Im looking for a job at the moment, in the meantime i claimed the dole for 2 weeks before starting a temp job today. Unfortunatly the temp job is not gonna work out - it took me 2 hours to get in and two hours back. Im not doing that for 9euro an hour, its a pity cos the job was grand. So im gonna temp somewhere else instead, but i dont start the new temp role for 2 weeks.

Question is, can i sign back on the dole now, considering that i worked one day - or do i lose my whole whole weeks dole cos i worked one day? And if i say nothing about working one day to the SW (i will only get paid 63euro for the 4hours commute and 7 hours work), will they see it on my PRSI and reclaim my dole back?

Thnaks for the reply in advance


----------



## garythegreat (8 Jan 2008)

Another thing, if a temp agency has 2 days work for me - lets say to cover sickness - is there a way i can claim the dole for the rest of the week, the other 3 days?


----------



## Welfarite (9 Jan 2008)

You can claim Jobseeker's Benefit/Allowance for any day of unemployment, except Subnday. In your scenario, you nshould tell them that you worked one day and "sign off" for that day. You will get your weekly rate of payment, divided by six, multiplied by five. Same applies to the scenario where you get two days temp work, you sign off for those days and get the other four days  paid. Lots of people are doing this, working casually adn claiming the balance of the week on Jobseeker's Benefit/Allowance.

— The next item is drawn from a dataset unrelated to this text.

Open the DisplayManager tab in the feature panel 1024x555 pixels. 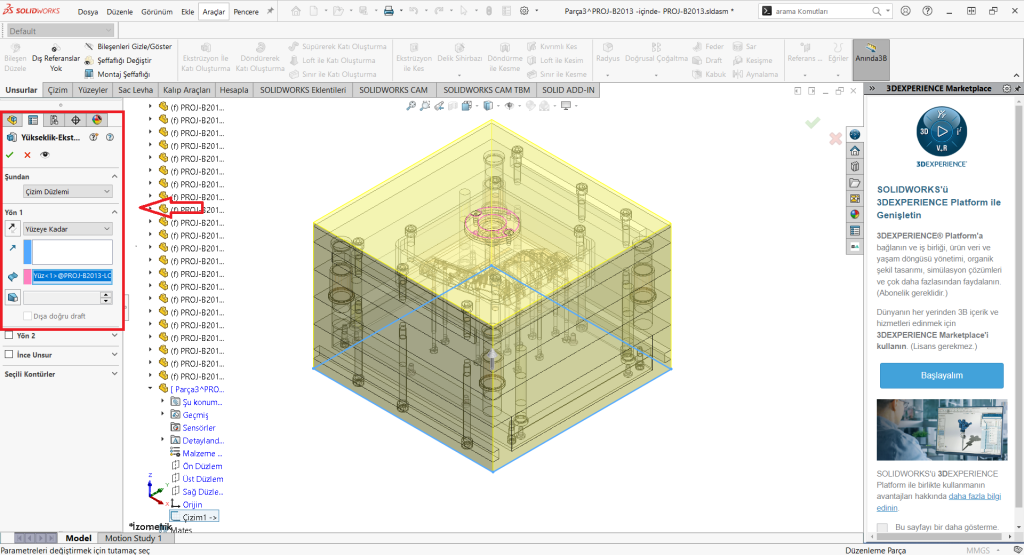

If you claim to be unemployed while working, you are claiming fraudulently. The employer is obliged by law to notify SW of your commencement of employemnt, even if its one day and you will very quickly find yourself under the spotlight.


----------



## garythegreat (9 Jan 2008)

Thanks for the answer, thats what i'll do then so. I'll take all the temp work i can and sign on for when not working the rest of the time.


----------



## garythegreat (9 Jan 2008)

Im gonna do the casual work thing - only problem being im registered with a coupe of temp agencies, will i have to get them all to stamp the card? Like lets say i do work for 2 seperate agencies in a week, do both have to stamp it?


----------



## Welfarite (10 Jan 2008)

What card?


----------



## Black Sheep (10 Jan 2008)

I assume you are talking about casual dockets which must be signed and stamped by employer and filled in and signed by emloyee stating days worked and days available for work.

I think you should check it out with the SW office where you sign on if it is necessary to have both agencies stamp your dockets.

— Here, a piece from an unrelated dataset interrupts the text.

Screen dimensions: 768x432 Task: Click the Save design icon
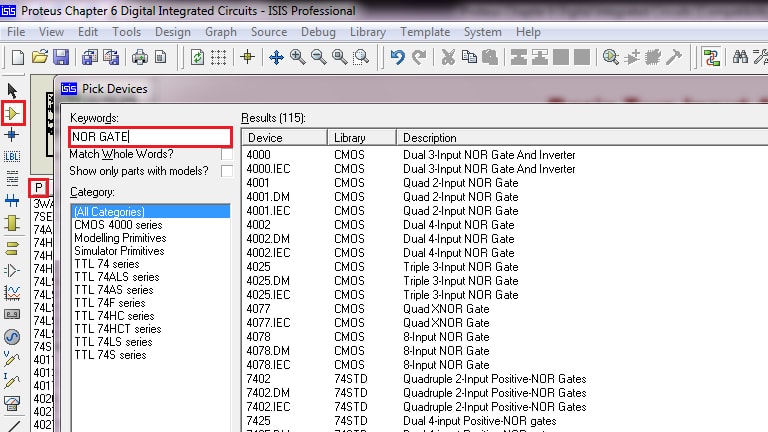pos(61,57)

Perhaps keeping payslips from both agencies may help as proof of days worked or not.


----------



## indebtedgal (14 Jan 2008)

> The employer is obliged by law to notify SW of your commencement of employemnt, even if its one day and you will very quickly find yourself under the spotlight.


 I have a question regarding the above. Is the employer only obliged to contact SW when you are claiming social for only some days and working the rest for this employer or do all employers notify social welfare when they take on a new employee.. eg, if joe soap leaves one job and starts immediatly in another are social welfare notified..?


----------



## Welfarite (14 Jan 2008)

The employer completes a form regarding every commencement of employment which is sent to SW, who then X-ref against their payments system to ensure that there are no overlaps.


----------



## indebtedgal (15 Jan 2008)

Welfarite said:


> The employer completes a form regarding every commencement of employment which is sent to SW, who then X-ref against their payments system to ensure that there are no overlaps.


 

I think that is mad considering the number of people who must move to a new employer every year without ever having signed on. There must be a huge amount of work involved in that.


----------



## Welfarite (15 Jan 2008)

indebtedgal said:


> There must be a huge amount of work involved in that.


 

They use things called computer programmes, I think....


----------